What to produce =>
Transcribe exactly, leaving out pictures, the lines from the one that holds "The image size" through the end of the data below, including both end lines and no others.

Records from a data source
== == ==
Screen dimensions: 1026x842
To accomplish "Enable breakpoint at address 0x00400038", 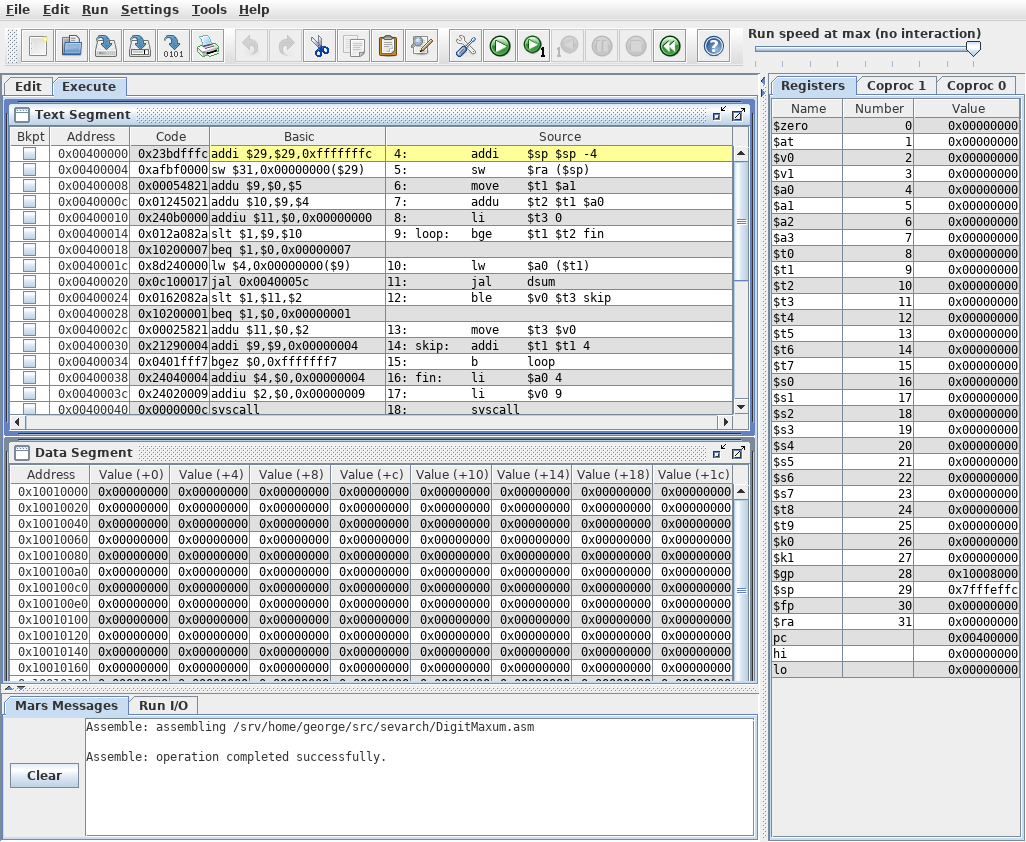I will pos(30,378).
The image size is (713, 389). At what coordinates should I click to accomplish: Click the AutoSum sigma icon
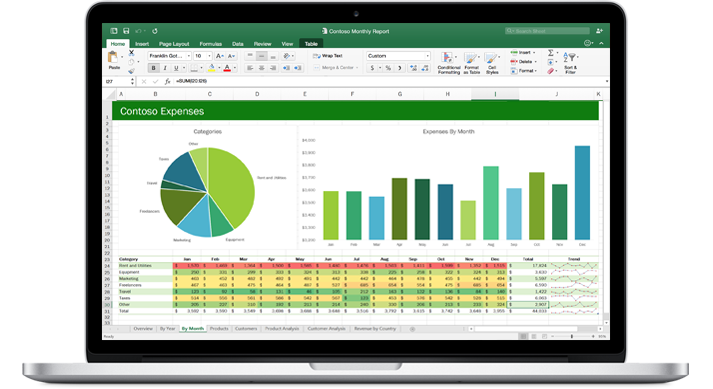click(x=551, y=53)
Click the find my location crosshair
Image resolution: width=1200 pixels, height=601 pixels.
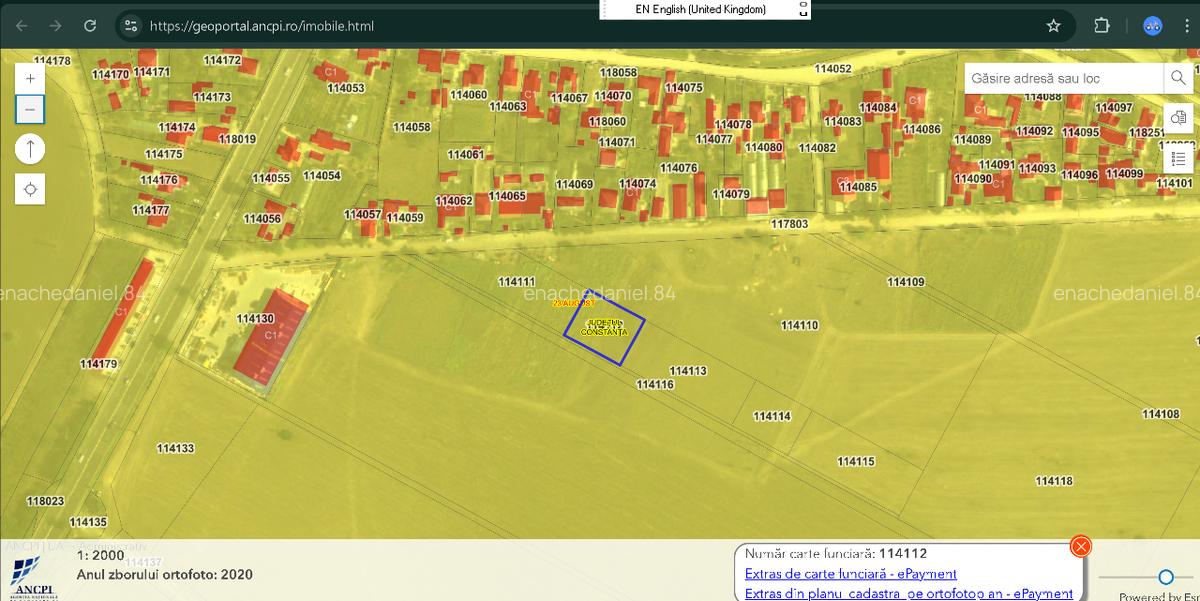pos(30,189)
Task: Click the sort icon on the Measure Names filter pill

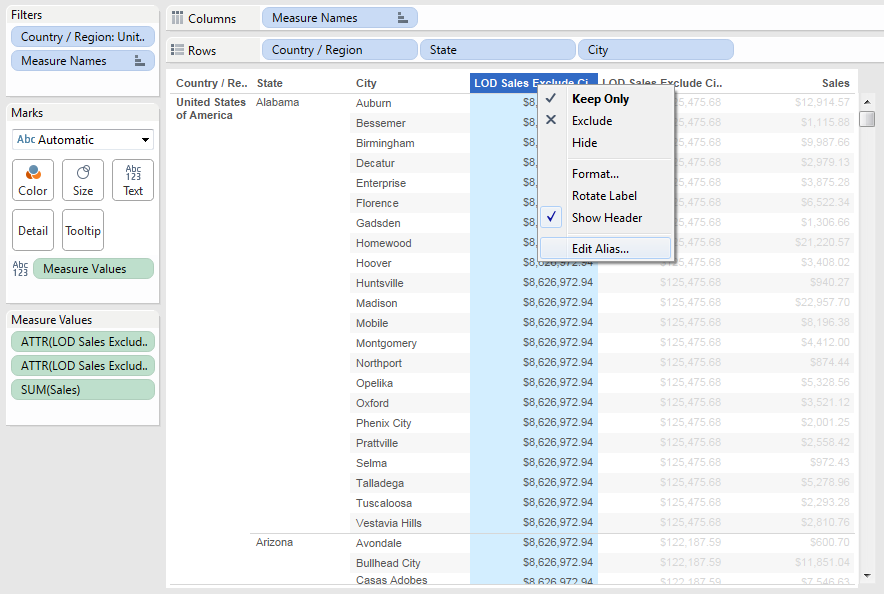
== == ==
Response =>
The image size is (713, 389). At what coordinates should I click to accomplish: Click the AutoSum sigma icon
click(x=551, y=53)
Click the find my location crosshair
Image resolution: width=1200 pixels, height=601 pixels.
pos(30,189)
Task: Click the sort icon on the Measure Names filter pill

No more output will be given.